Dataset records START

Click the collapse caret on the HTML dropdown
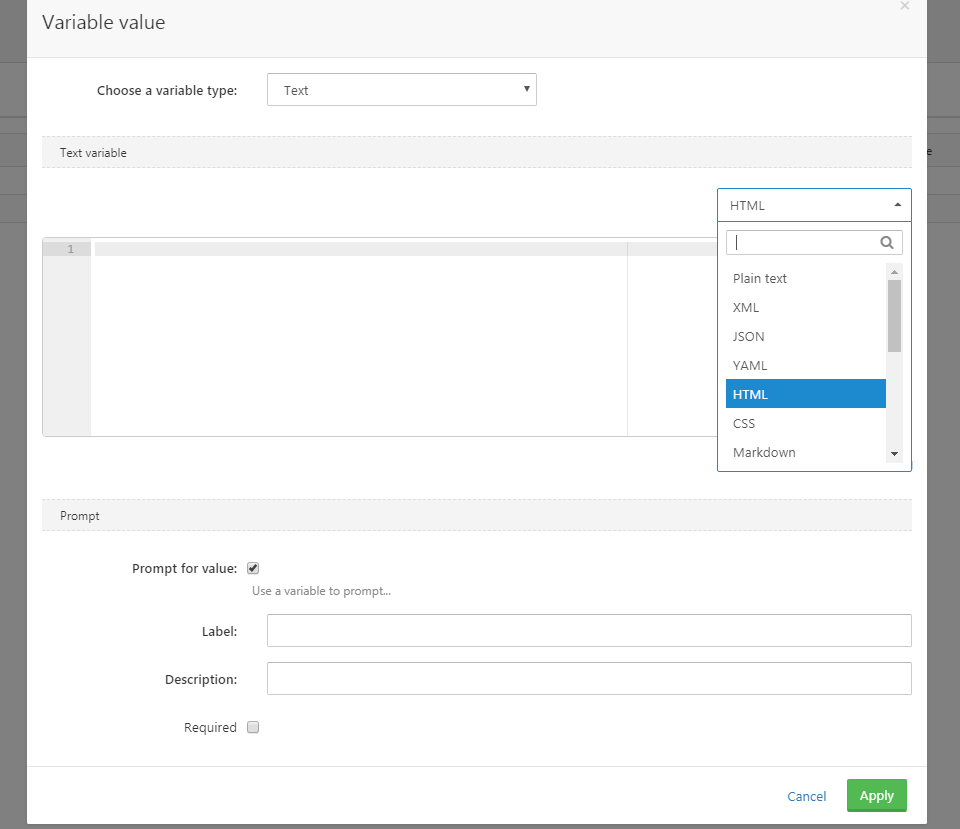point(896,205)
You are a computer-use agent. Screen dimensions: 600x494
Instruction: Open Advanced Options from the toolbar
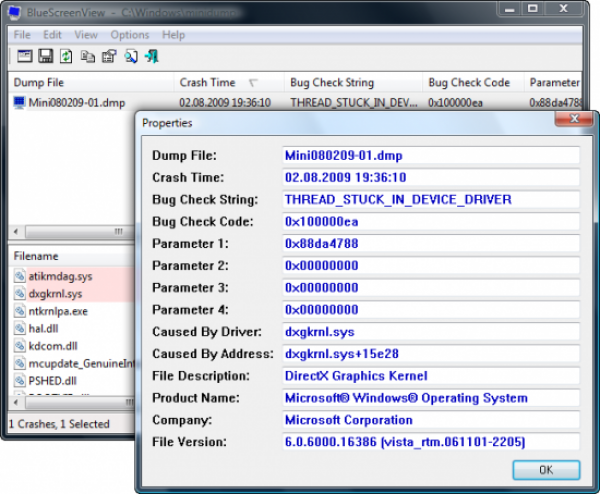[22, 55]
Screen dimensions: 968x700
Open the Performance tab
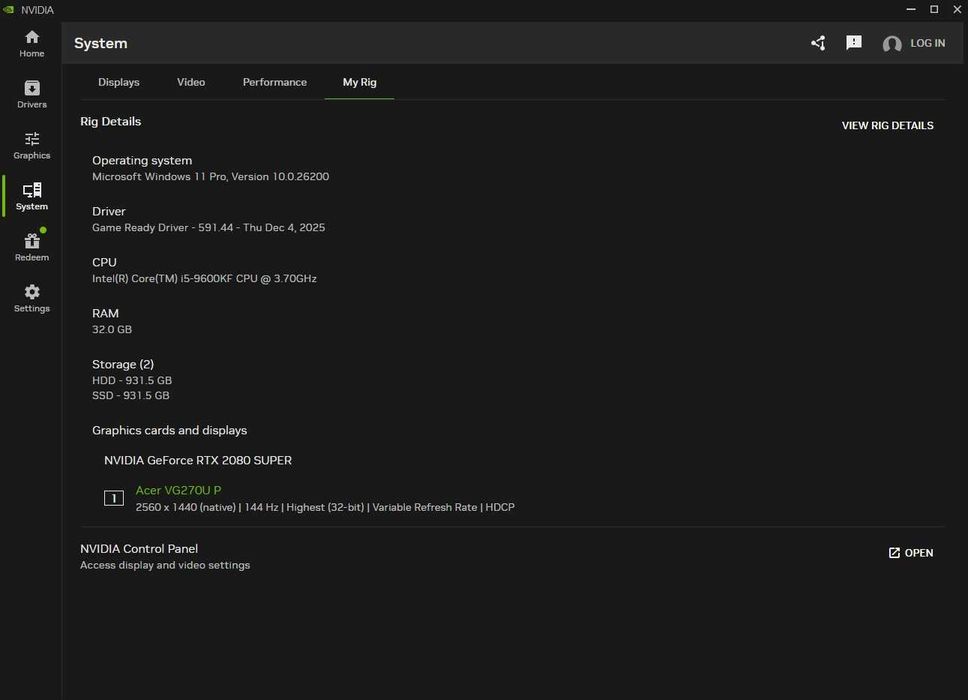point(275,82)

Dataset records END
Dataset records START

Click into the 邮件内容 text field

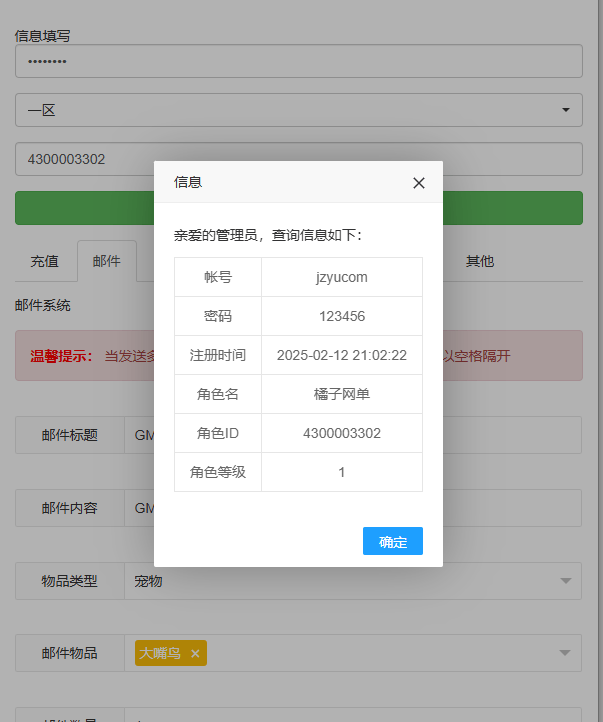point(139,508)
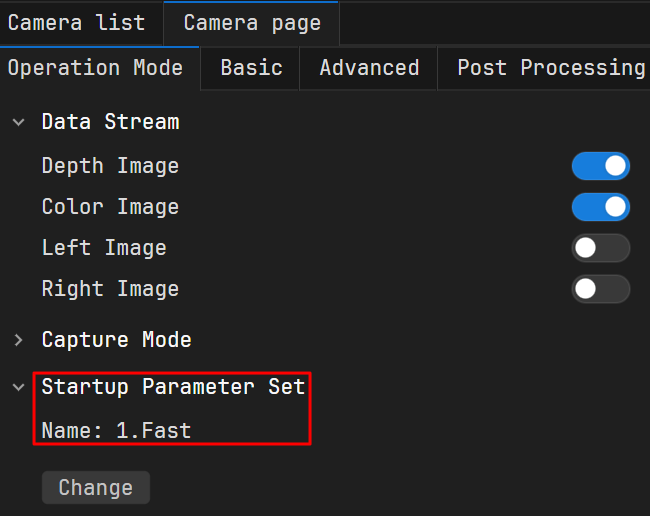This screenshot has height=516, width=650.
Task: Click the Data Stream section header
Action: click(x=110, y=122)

Dataset records END
Dataset records START

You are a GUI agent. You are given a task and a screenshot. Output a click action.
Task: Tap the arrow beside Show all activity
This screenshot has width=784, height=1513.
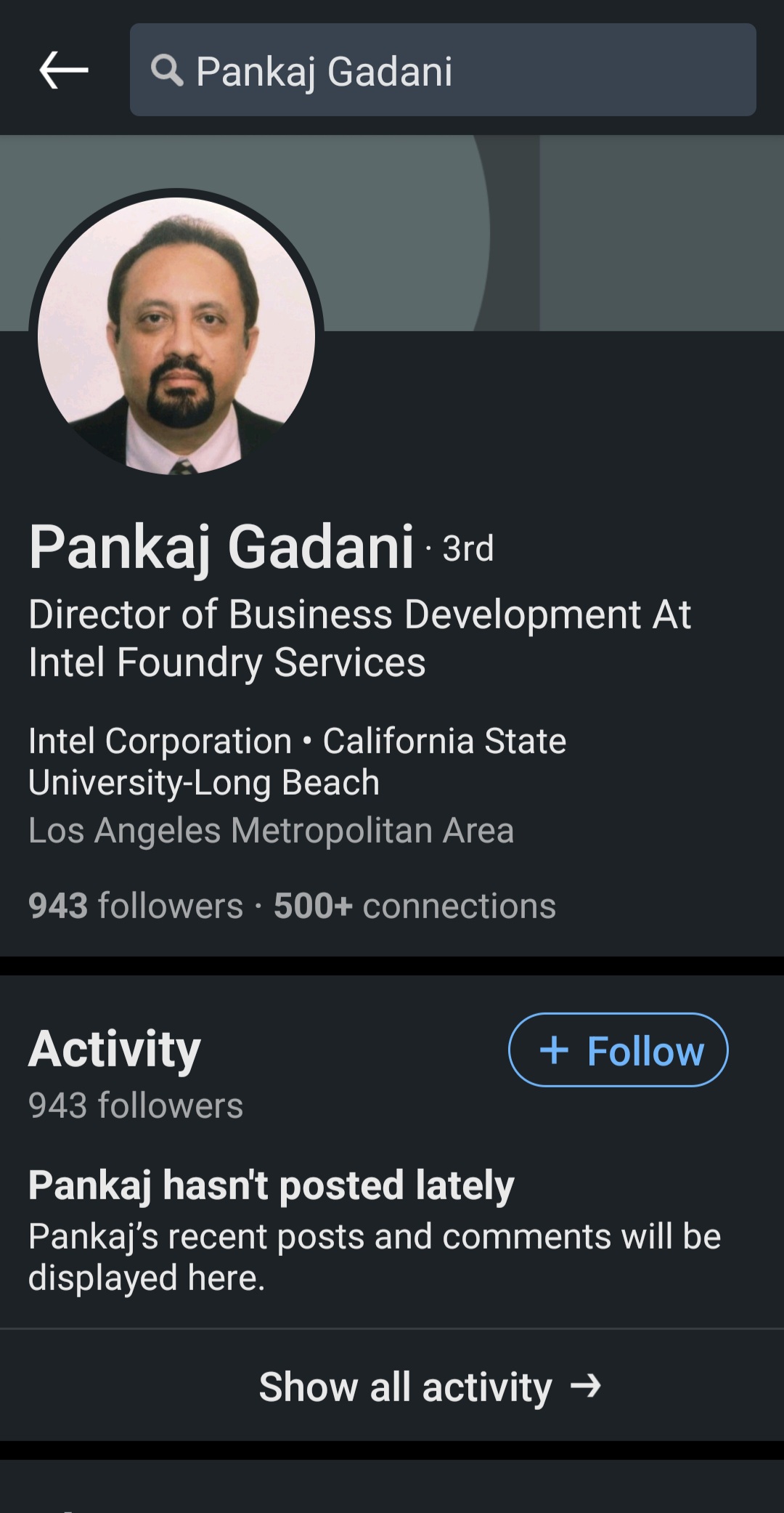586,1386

Dataset records END

- [Work instructions]: In the listing above, show every line with the word "dimensions".

- [Task answer]:
You are a computer-use agent. Screen dimensions: 600x494
Screen dimensions: 968x700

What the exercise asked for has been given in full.